I think it’s really cool that you’re already able to implement a neural network to do this fashion classification task. It’s just amazing that large data sets like this are readily available to you which makes it really easy to learn. And in this case we saw with just a few lines of code, we were able to build a DNN, deep neural net that allowed you to do this classification of clothing and we got reasonable accuracy with it but it was a little bit of a naive algorithm that we used, right? We’re looking at each and every pixel in every image, but maybe there are ways that we can make it better but maybe looking at features of what makes a shoe a shoe and what makes a handbag a handbag. What do you think? You might think something like if I have a shoelace in the picture it could be a shoe and if there is a handle it may be a handbag.
So, one of the ideas that make these neural networks work much better is to use convolutional neural networks, where instead of looking at every single pixel and say, getting the pixel values and then figuring out, “is this a shoe or is this a hand bag? I don’t know.” But instead you can look at a picture and say, “Ok, I see shoelaces and a sole.” Then, it’s probably shoe or say, “I see a handle and rectangular bag beneath that.” Probably a handbag. What’s really interesting about convolutions is that they sound very complicated but they’re actually quite straightforward. It is essentially just a filter that you pass over an image in the same way as if you’re doing some sharpening. If you have ever done image processing, it can spot features within the image just like we talked about. With the same paradigm of just data labels, we can let a neural network figure out for itself that it should look for shoe laces and soles or handles in bags and then just learn how to detect these things by itself. So we will also see how good or bad it works in comparison to our earlier approach for Fashion MNIST?
So, now we will know about convolutional neural networks and get to use it to build a much better fashion classifier.
What are Convolutions and Poolings
In the DNN approach, in just a couple of minutes, you’re able to train it to classify with pretty high accuracy on the training set, but a little less on the test set. Now, one of the things that you would have seen when you looked at the images is that there’s a lot of wasted space in each image. While there are only 784 pixels, it will be interesting to see if there was a way that we could condense the image down to the important features that distinguish what makes it a shoe, or a handbag, or a shirt. That’s where convolutions come in. So, what’s convolution at all?
How filters work?
If you have ever done any kind of image processing, it usually involves having a filter and passing that filter over the image in order to change the underlying image. The process works a little bit like this. For every pixel, take its value, and take a look at the value of its neighbors. If our filter is three by three, then we can take a look at the immediate neighbor, so that you have a corresponding 3 by 3 grid. Then to get the new value for the pixel, we simply multiply each neighbor by the corresponding value in the filter. So, for example, in this case, our pixel has the value 192, and its upper left neighbor has the value 0. The upper left value and the filter is -1, so we multiply 0 by -1. Then we would do the same for the upper neighbor. Its value is 64 and the corresponding filter value was 0, so we’d multiply those out.

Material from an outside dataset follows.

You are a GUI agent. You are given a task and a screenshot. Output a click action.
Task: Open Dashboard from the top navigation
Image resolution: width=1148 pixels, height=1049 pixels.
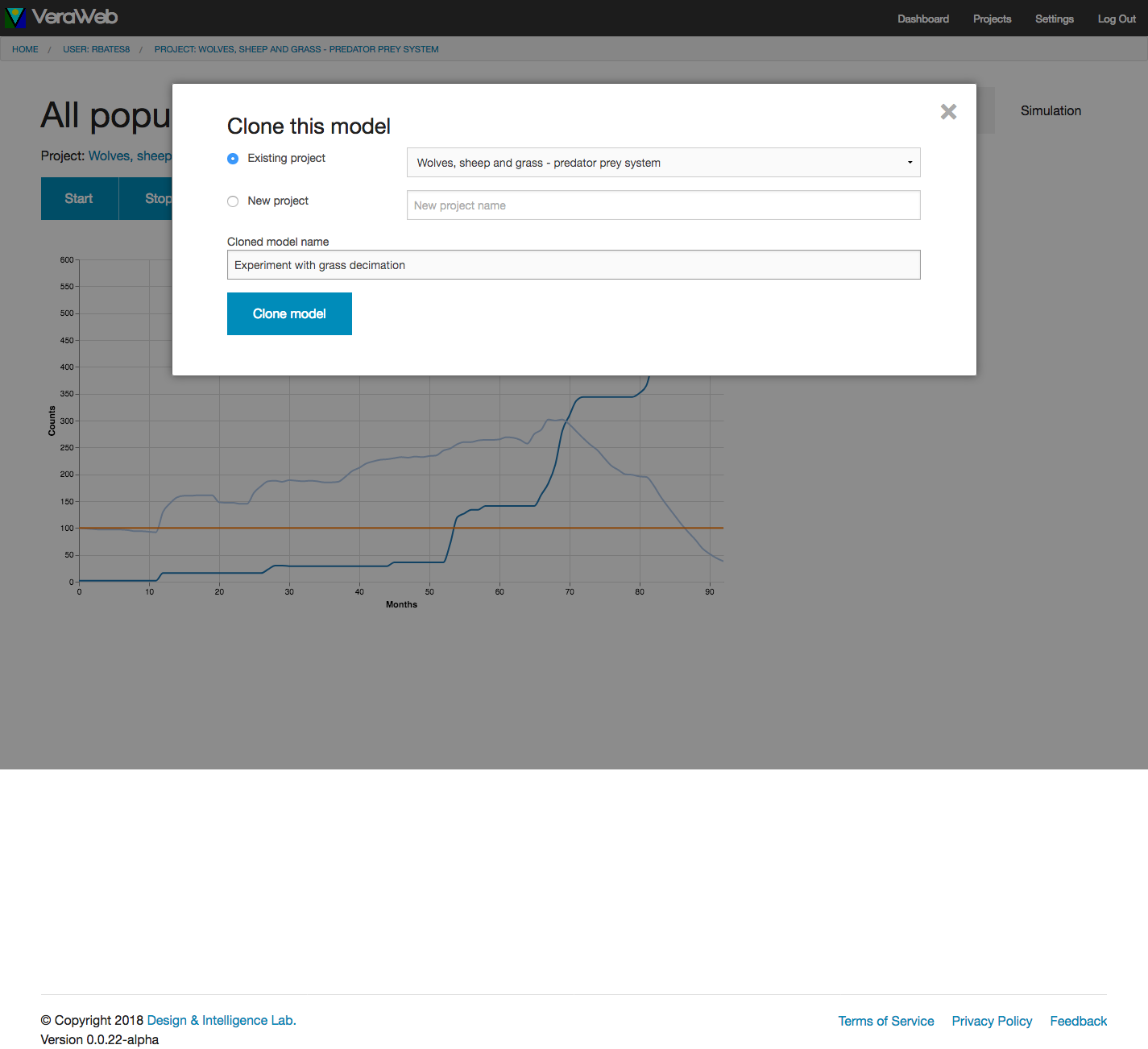coord(922,19)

Repeat this for each neighbor and each corresponding filter value, and would then have the new pixel with the sum of each of the neighbor values multiplied by the corresponding filter value, and that’s a convolution. It’s really as simple as that. The idea here is that some convolutions will change the image in such a way that certain features in the image get emphasized.

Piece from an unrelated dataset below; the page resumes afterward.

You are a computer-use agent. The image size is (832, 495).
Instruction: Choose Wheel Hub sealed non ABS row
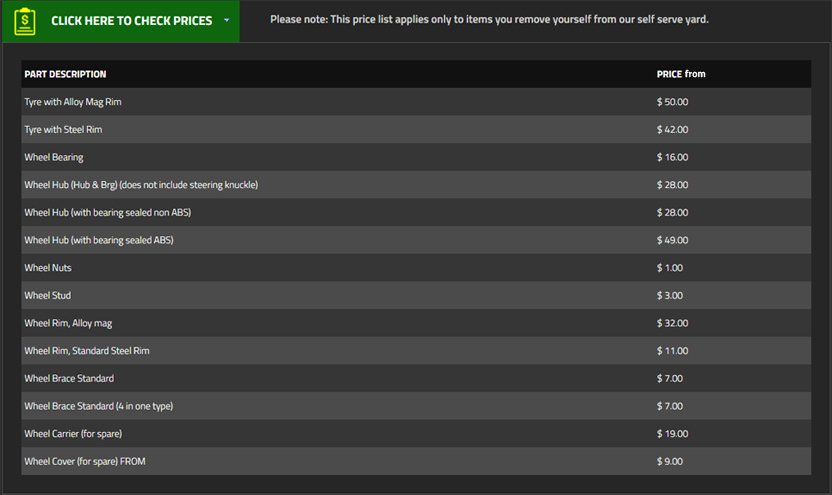[107, 213]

So, for example, if you look at this filter, then the vertical lines in the image really pop out. Don’t worry we will do a hands-on for this later.

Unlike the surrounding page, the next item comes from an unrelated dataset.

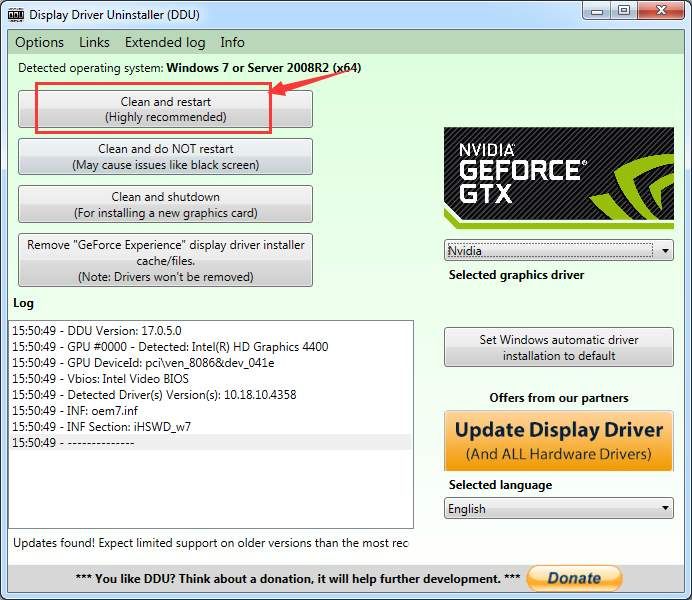692x600 pixels.
Task: Open the Links menu
Action: click(94, 42)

A filter which pops out vertical lines
With this filter, the horizontal lines pop out.
A filter which pops out horizontal lines
Now, that’s a very basic introduction to what convolutions do, and when combined with something called pooling, they can become really powerful.
Now what’s pooling then? pooling is a way of compressing an image. A quick and easy way to do this, is to go over the image of 4 pixels at a time, that is, the current pixel and its neighbors underneath and to the right of it.
a 4 x 4 pooling
Of these 4, pick the biggest value and keep just that. So, for example, you can see it here. My 16 pixels on the left are turned into the four pixels on the right, by looking at them in 2 by 2 grids and picking the biggest value. This will preserve the features that were highlighted by the convolution, while simultaneously quartering the size of the image. We have the horizontal and vertical axes too.
Coding for convolutions and max pooling
These layers are available as
We don’t have to do all the math for filtering and compressing, we simply define convolutional and pooling layers to do the job for us.
So here’s our code from the earlier example, where we defined out a neural network to have an input layer in the shape of our data, and output layer in the shape of the number of categories we’re trying to define, and a hidden layer in the middle. The Flatten takes our square 28 by 28 images and turns them into a one dimensional array.
model = tf.keras.models.Sequential([ tf.keras.layers.Flatten(input_shape=(28, 28)), tf.keras.layers.Dense(128, activation = tf.nn.relu, tf.keras.layers.Dense(10, activation = tf.nn.softmax ])
To add convolutions to this, you use code like this.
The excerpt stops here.